Old Prussian is an extinct West Baltic language belonging to the Baltic branch of the Indo-European languages, which was once spoken by the Old Prussians, the Baltic peoples of the Prussian region. The language is called Old Prussian to avoid confusion with the German dialects of Low Prussian and High Prussian and with the adjective Prussian as it relates to the later German state. Old Prussian began to be written down in the Latin alphabet in about the 13th century, and a small amount of literature in the language survives. In modern times, there has been a revival movement of Old Prussian, and there are families which use Old Prussian as their first language.

Old Prussian is an Indo-European language belonging to the Baltic branch. It is considered to be a Western Baltic language.

Old Prussian was closely related to the other extinct West Baltic languages, namely Sudovian, West Galindian and possibly Skalvian and Old Curonian. Other linguists consider Western Galindian and Skalvian to be Prussian dialects.

It is related to the East Baltic languages such as Lithuanian and Latvian, and more distantly related to Slavic. Compare the words for 'land': Old Prussian semmē [zemē], Latvian: zeme, Lithuanian: žemė, Russian: земля́, (zemljá) and Polish: ziemia.[citation needed]
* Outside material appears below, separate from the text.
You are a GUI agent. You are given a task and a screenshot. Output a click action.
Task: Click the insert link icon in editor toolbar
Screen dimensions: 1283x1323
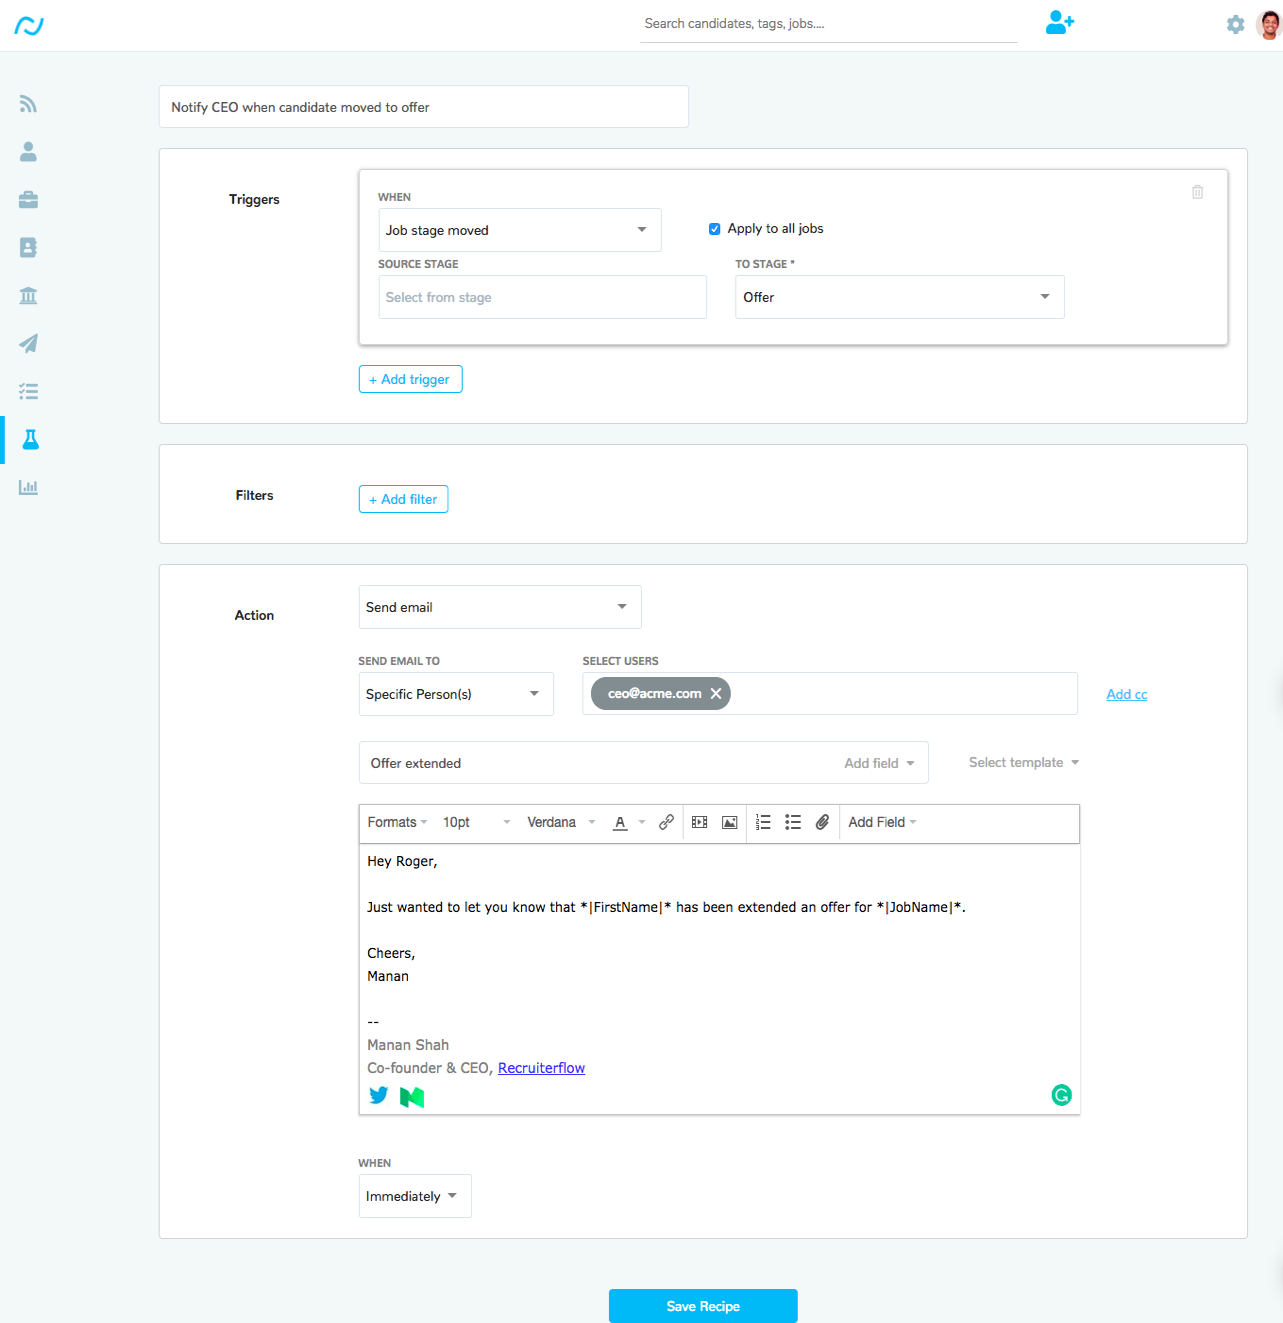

Old Prussian had loanwords from Slavic languages (e.g., Old Prussian curtis [kurtis] 'hound', like Lithuanian kùrtas and Latvian kur̃ts, cognate with Slavic (compare Ukrainian: хорт, khort; Polish: chart; Czech: chrt)), as well as a few borrowings from Germanic, including from Gothic (e.g., Old Prussian ylo 'awl' as with Lithuanian ýla, Latvian īlens) and from Scandinavian languages.

The Low German language spoken in Prussia (or West Prussia and East Prussia), called Low Prussian (cf. High Prussian, High German), preserved a number of Baltic Prussian words, such as Kurp, from the Old Prussian kurpe, for shoe in contrast to common Low German: Schoh (Standard German Schuh), as did the High Prussian Oberland subdialect.

Until the 1938 changing of place names in East Prussia, Old Prussian river- and place-names, such as Tawe and Tawellningken, could still be found.

One of the hypotheses regarding the origin of mazurzenie – a phonological merger of dentialveolar and postalveolar sibilants in many Polish dialects – states that it originated as a feature of Polonized Old Prussians in Masuria (see Masurian dialects) and spread from there.